Proposal: make parser support all the charsets

xiongjiwei · October 15, 2021, 8:33am

Background

For now, tidb only supports few charsets, so does the parser. It is not friendly to the parser user, e.g. https://github.com/pingcap/parser/issues/1140.

So, I propose that make the parser supports all the charsets that MySQL has supported.

How

make parser can recognize the charset, it is easy, just like https://github.com/pingcap/tidb/pull/28824
when rewriting AST to expression, tidb should check and report an error if any charset is not supported for now. tidb will maintain a supported charset table.
clean up the code like GetSupportedCharsets, this function in the parser and used in tidb for SQL show charset, tidb should keep its own GetSupportedCharsets.

Something needs to discuss

At this moment, _gbk is parsed as an identifier but not charset introducer since the parser does not support gbk for now (the same with other charsets). SQL select _gbk a from t is worked if table t has a column named _gbk. After the parser support all the charset, this query will report a syntax error because _gbk will be recognized as charset introducer, it is a compatibility breaker.
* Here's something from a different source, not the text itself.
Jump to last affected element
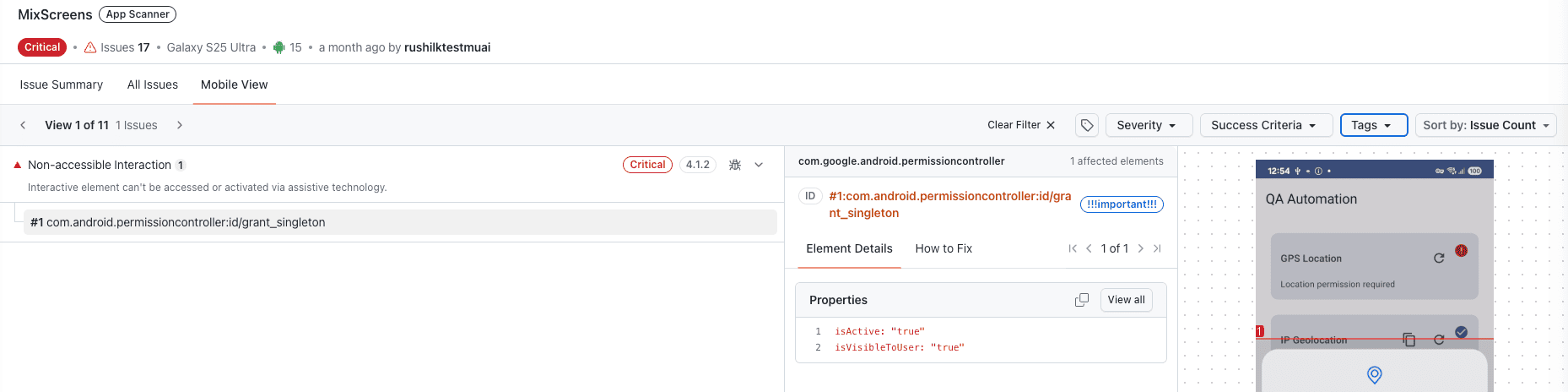 [1157, 248]
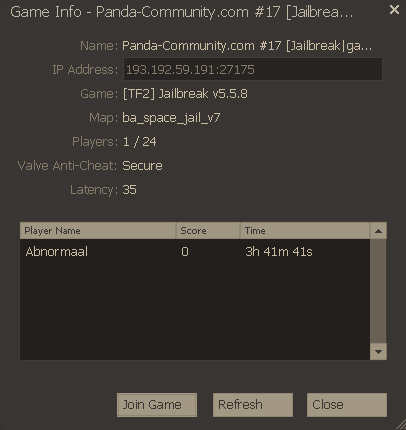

My suggestion is, let it breaks. The main reason is that we can not avoid this. If we support the gbk charset in the feature we will also meet this problem. MySQL can not either if abc charset is supported in the newer MySQL.

Alternative

As you can see in https://github.com/pingcap/parser/pull/1301, add a function named AddCharset, it provides a way to add a customer charset, it is fun. But for every parser user, he will do a lot of jobs to make the parser support charsets that MySQL has supported. It is great if we provide an out-of-box parser. Also, this proposal is helpful to decouple parser and tidb in charset part.